### [EXERCISE OBJECTIVE]
Switch "counselor" to "therapist" in the OCD post below, then write out everything from "I ... do research." down to "side up again.".

### [SOURCE PASSAGE]
I ... do research. Even when I KNOW I shouldn't. And then, I've done plenty of research before becoming as knowledgeable about ocd and the danger of researching, so I can still get lots of ocd milage off of that (such as, did you know that such-and-such allergy medication that I take can lead to such-and-such serious problem... and today the dr. said, that's really not likely. Oh.).
Anyway, Wednesday's research was enough to really freak me out. I KNEW I shouldn't do it, but I did it anyway. Many tears later and finally talking to my counselor today, the world turned right side up again.
And here's my scarey obsession.... please don't over-react - you can research it and find that it is not abnormal for people with more "pure-o" ocd... then again, if you have this, you might not want to research it... the obsession of ending my life. Not so different from all the other obsessions. I'm afraid I'll make somebody sick. I'm afraid that pothole I just drove over wasn't a pothole but a person (even though it looked like a pothole, maybe I saw wrong. Let's check the rear-view mirror. Wait, check it more slowly/thoroughly to let the messageregister in my brain that it really is a pothole). And so on and so forth. Scarey thoughts that I don't want to advertise. But they are just thoughts, not in themselves dangerous, and not even unusual - the unusual part being how the scare me so much and keep annoying me so much. And when I get better ('cause I'm planning on getting better!), these thoughts won't make me so miserable.

### [DATASET EXCERPT]
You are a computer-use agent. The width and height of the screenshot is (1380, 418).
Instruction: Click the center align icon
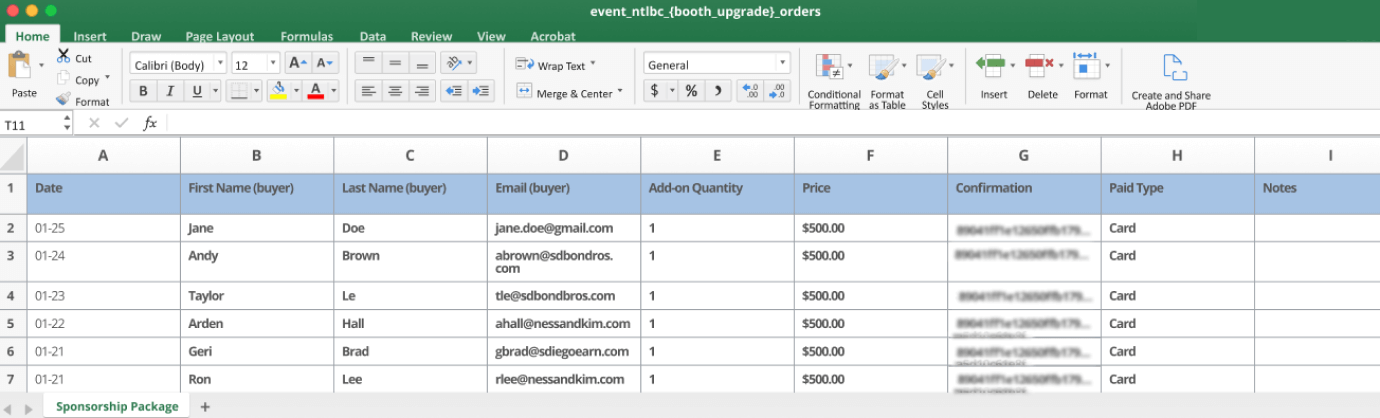click(x=396, y=91)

### [EXPECTED OUTPUT]
I ... do research. Even when I KNOW I shouldn't. And then, I've done plenty of research before becoming as knowledgeable about ocd and the danger of researching, so I can still get lots of ocd milage off of that (such as, did you know that such-and-such allergy medication that I take can lead to such-and-such serious problem... and today the dr. said, that's really not likely. Oh.).
Anyway, Wednesday's research was enough to really freak me out. I KNEW I shouldn't do it, but I did it anyway. Many tears later and finally talking to my therapist today, the world turned right side up again.